Monday, May 14, 2007

When seeing isn't believing

Sometimes, you can look straight at something and still not believe you're seeing it.

Yesterday, driving along winding Navesink River Road in Middletown, New Jersey, on a sunny but cool and breezy Mother's Day, I took note of the blue vintage Corvette convertible we passed heading the other way. It's a car you'd notice anywhere, a beautifully preserved classic on a day made for a Sunday drive.

Attracted by the car, I only slightly noticed the driver, and it wasn't until I took another glance in the rear-view mirror that I remembered I know Bruce Springsteen has a vintage Corvette convertible. And though I didn't get a good look at the driver, I at least knew I couldn't say for certain that it wasn't Bruce Springsteen behind the wheel. A middle-aged man with dark facial hair and a bandana on his head. There was a passenger with him who wasn't his wife, because I would've noticed the red hair of Patti Scalfia, but it very well could've been one of his children.

But when I mentioned all this to Casey, she brought up a good point that raised some doubt. "Would he really have a license plate that obvious?" she asked. "It said, 'ROCKER.'"

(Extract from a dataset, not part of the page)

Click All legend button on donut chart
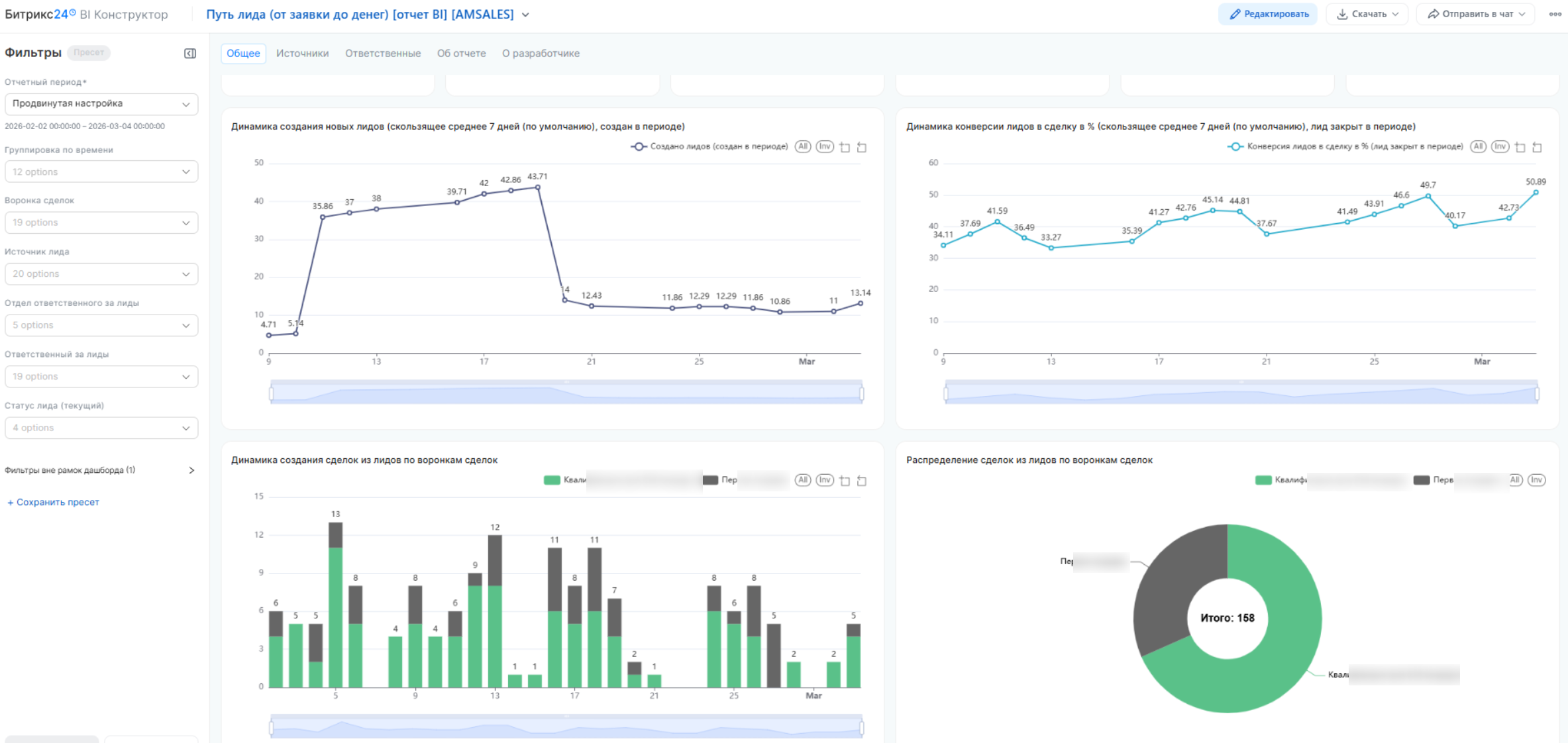Viewport: 1568px width, 743px height. coord(1515,480)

She had a point there. Why would a celebrity that huge in the quiet suburbs of central New Jersey draw that much attention to himself on the road?

But then again, the Corvette isn't his everyday car. It's his weekend ride, his only-on-a-sunny-day plaything. If he's not going to be driving it that often, then why not have a little fun with the license plate?

So I can't say for certain that it was a second sighting, but I'm confident enough to tell people, "I think I saw Bruce Springsteen the other day."

But when your mind thinks it knows enough to try to overrule your eyes, you just find yourself suspended in an inner debate, staring off into the distance while your gaze locks in, attempting to convince you that you are actually seeing what you're seeing.

Today, that scenario played out at the car wash while I waited for the attendants to wash the windows and wipe it dry after the wash. "Look," one of them said to another, pointing across the street to a playground complex. There, another 50 yards or so from the fence along the road, a couple lay in the grass enjoying the warm afternoon -- enjoying it much more than any of us.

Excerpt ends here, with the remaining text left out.